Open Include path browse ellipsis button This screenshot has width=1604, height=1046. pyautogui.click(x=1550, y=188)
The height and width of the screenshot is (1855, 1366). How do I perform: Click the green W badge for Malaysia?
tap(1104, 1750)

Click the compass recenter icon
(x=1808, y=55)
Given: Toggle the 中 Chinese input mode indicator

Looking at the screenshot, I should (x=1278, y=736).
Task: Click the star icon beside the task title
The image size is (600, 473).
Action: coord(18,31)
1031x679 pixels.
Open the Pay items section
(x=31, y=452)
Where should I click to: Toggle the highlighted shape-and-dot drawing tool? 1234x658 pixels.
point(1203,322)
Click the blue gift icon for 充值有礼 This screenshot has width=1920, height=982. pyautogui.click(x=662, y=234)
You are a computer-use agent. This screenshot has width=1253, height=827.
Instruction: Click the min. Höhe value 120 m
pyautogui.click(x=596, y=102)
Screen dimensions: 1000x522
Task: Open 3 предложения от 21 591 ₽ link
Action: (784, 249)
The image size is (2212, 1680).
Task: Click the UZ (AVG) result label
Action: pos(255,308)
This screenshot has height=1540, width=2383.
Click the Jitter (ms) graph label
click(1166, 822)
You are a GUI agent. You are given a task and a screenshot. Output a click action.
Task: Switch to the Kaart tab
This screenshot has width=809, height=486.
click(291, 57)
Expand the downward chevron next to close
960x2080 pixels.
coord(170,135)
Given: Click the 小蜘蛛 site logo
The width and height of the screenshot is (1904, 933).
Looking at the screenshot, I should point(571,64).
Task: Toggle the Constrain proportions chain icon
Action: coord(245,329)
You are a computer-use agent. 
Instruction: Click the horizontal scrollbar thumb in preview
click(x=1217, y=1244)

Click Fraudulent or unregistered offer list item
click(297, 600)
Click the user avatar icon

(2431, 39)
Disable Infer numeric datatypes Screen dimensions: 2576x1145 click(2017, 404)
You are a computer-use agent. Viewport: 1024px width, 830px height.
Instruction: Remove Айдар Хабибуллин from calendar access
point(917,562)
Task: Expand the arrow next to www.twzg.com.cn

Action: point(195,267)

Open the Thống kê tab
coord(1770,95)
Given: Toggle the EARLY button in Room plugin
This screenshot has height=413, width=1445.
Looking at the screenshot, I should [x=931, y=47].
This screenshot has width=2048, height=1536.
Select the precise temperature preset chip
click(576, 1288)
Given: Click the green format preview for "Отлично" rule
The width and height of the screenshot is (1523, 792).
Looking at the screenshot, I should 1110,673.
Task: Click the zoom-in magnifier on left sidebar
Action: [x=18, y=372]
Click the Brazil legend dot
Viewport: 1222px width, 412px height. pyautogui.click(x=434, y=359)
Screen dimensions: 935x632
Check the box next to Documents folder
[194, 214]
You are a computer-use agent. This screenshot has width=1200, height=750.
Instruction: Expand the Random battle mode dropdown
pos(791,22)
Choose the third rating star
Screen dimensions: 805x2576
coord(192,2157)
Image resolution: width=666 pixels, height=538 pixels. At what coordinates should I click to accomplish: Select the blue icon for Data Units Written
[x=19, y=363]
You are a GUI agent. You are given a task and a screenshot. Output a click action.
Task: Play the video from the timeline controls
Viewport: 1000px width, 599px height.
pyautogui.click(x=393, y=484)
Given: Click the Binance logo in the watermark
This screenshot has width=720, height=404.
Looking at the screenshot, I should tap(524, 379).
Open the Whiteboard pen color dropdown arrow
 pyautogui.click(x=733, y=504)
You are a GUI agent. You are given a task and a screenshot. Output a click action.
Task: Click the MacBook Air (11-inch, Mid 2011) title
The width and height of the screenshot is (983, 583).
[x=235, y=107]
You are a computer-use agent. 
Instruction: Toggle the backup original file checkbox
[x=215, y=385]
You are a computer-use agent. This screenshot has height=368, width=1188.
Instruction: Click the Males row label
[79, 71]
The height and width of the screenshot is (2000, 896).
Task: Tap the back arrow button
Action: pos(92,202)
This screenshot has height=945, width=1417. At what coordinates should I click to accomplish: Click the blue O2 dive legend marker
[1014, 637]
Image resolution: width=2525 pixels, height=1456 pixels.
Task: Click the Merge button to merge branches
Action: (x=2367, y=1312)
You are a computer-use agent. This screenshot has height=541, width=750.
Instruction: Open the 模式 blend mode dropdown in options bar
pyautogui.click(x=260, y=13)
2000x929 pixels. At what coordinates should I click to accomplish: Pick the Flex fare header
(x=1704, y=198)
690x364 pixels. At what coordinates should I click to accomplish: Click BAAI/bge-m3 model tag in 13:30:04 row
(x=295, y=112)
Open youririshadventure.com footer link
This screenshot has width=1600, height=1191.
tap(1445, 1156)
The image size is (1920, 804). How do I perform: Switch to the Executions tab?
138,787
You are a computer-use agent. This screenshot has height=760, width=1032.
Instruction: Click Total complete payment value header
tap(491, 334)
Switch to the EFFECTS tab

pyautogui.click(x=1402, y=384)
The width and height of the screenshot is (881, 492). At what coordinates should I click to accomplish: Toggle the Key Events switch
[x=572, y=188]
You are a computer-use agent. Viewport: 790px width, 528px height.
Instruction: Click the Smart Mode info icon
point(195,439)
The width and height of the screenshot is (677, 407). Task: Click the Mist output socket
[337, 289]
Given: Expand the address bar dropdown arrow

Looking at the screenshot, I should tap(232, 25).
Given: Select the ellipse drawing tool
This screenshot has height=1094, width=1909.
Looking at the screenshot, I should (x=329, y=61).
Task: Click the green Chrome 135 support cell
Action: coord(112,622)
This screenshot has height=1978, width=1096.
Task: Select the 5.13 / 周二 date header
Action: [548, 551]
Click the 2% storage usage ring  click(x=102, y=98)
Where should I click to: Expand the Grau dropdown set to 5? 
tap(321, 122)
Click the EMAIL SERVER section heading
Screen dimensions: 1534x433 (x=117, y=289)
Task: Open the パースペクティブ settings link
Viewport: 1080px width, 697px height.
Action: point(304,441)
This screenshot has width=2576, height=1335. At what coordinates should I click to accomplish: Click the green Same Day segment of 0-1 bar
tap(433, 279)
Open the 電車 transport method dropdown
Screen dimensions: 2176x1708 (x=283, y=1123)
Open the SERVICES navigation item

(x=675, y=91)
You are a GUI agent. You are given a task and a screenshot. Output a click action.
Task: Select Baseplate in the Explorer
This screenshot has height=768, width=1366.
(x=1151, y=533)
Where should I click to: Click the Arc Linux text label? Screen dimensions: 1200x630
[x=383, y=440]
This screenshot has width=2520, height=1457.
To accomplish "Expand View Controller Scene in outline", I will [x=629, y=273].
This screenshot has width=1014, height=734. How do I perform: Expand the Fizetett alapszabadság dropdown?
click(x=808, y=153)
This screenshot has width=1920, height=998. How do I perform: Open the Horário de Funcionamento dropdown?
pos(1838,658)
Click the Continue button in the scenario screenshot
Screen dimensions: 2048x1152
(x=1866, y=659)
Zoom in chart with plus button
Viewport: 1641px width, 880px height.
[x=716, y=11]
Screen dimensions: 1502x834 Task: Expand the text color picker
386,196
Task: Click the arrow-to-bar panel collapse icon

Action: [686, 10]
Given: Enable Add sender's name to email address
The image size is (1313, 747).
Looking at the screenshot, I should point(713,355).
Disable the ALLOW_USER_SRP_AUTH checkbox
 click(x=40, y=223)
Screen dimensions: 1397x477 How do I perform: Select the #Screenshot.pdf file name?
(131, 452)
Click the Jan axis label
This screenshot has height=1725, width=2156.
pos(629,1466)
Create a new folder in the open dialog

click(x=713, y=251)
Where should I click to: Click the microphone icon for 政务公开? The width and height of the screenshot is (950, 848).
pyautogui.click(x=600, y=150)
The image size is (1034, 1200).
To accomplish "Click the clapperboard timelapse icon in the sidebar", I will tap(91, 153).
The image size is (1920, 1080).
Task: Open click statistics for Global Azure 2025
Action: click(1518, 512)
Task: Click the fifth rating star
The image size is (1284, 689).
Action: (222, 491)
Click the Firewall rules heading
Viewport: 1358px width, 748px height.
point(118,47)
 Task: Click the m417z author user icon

Written problem:
Copy out the records above word for word, starting at the line that has "Image resolution: width=666" and stopping after the line that has "(x=1704, y=198)", both of those lines included.

Output for this task:
Image resolution: width=666 pixels, height=538 pixels. At what coordinates should I click to accomplish: Select the blue icon for Data Units Written
[x=19, y=363]
You are a GUI agent. You are given a task and a screenshot. Output a click action.
Task: Play the video from the timeline controls
Viewport: 1000px width, 599px height.
pyautogui.click(x=393, y=484)
Given: Click the Binance logo in the watermark
This screenshot has width=720, height=404.
Looking at the screenshot, I should tap(524, 379).
Open the Whiteboard pen color dropdown arrow
 pyautogui.click(x=733, y=504)
You are a GUI agent. You are given a task and a screenshot. Output a click action.
Task: Click the MacBook Air (11-inch, Mid 2011) title
The width and height of the screenshot is (983, 583).
[x=235, y=107]
You are a computer-use agent. 
Instruction: Toggle the backup original file checkbox
[x=215, y=385]
You are a computer-use agent. This screenshot has height=368, width=1188.
Instruction: Click the Males row label
[79, 71]
The height and width of the screenshot is (2000, 896).
Task: Tap the back arrow button
Action: pos(92,202)
This screenshot has height=945, width=1417. At what coordinates should I click to accomplish: Click the blue O2 dive legend marker
[1014, 637]
Image resolution: width=2525 pixels, height=1456 pixels.
Task: Click the Merge button to merge branches
Action: (x=2367, y=1312)
You are a computer-use agent. This screenshot has height=541, width=750.
Instruction: Open the 模式 blend mode dropdown in options bar
pyautogui.click(x=260, y=13)
2000x929 pixels. At what coordinates should I click to accomplish: Pick the Flex fare header
(x=1704, y=198)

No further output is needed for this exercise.